Taniesha Robinson


4 questions
What do you want to be when you grow up?
A lawyer, doctor or crime scene investigator

What’s your favorite food?
Chicken salad

What is your weird talent?
Singing in Japanese

Who inspires you?
My mother, my father and my grandmother

Jade Stewart’s eyes widen as she describes her letter correspondence with a young girl in Ethiopia who’d received one of her donated pairs of shoes. She hadn’t expected to receive any thank you notes when she began collecting shoes for impoverished children and adults around the world as an 11-year-old volunteer for Share Your Soles, a nonprofit organization. Now the bright eyes of the 13-year-old eighth-grader reveal her surprise and awe for a letter from nearly 7,500 miles away.

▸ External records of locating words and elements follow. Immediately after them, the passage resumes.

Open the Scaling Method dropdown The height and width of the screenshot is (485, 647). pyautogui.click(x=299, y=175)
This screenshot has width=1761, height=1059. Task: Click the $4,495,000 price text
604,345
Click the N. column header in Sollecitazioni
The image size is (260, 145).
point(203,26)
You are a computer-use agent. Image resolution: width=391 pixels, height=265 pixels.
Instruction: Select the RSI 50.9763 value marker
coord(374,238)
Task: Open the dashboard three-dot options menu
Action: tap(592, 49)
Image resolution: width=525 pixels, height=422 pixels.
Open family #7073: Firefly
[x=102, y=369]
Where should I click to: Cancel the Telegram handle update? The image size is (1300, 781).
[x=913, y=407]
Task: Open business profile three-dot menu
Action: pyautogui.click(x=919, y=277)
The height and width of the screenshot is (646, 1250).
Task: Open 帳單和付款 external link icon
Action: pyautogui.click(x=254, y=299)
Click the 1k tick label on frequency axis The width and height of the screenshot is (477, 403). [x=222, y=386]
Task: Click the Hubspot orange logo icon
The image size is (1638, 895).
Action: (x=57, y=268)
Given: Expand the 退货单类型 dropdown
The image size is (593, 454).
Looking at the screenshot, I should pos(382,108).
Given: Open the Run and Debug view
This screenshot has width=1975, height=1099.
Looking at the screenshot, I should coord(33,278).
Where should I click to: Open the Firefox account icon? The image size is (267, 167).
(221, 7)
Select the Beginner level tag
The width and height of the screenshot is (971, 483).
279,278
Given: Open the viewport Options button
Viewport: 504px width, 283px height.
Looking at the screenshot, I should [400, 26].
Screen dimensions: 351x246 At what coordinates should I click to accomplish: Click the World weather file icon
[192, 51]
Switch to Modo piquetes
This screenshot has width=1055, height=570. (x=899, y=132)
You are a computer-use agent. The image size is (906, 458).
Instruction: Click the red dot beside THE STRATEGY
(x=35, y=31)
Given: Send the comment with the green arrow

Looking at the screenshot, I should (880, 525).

Jade’s mom, Denise, suggested she join the Share Your Soles effort after hearing about her daughter’s community service requirement at school. Jade was all for it after viewing one of the organization’s promotional videos with images of barefoot African children.

"I wanted the girls to have something pretty to wear, like the flower petals," Jade says, looking down toward her feet, snug in white slippers with pink designs that match the stitching of her blue jeans and the pale pink braces across her smile. Her polo shirt is her favorite color: jade green.

In the nearly three years she’s volunteered with Share Your Soles, Jade has collected, washed, laced and packed more than 1,000 pairs of shoes—30 to 40 pairs of which she once owned. She even donated allowance money to ship the boxes to poor countries and, in the process, developed a passion for helping children around the world that’s still burning strong. Two pairs of black dress shoes she’s planning to donate sit across from her in the living room.

She has been recognized for her volunteerism as one of Chicago’s Heroes in the ‘Hood, placing second among the awardees who, except for herself, were all high school students.

One of her first donations was her first pair of "heels." She loved those patent leather shoes with the small block heel but decided someone else might need them more.

According to her mom, Jade’s never been apathetic, pleading with her mom to buy things for classmates in need of something.

"We have to help each other survive or else we’re not going to be too successful in the end," Jade says.

She advises kids to think about how happy they are when they receive something new and realize that they can give that same happiness to a child thousands of miles away with an old or outgrown pair of shoes in their closet.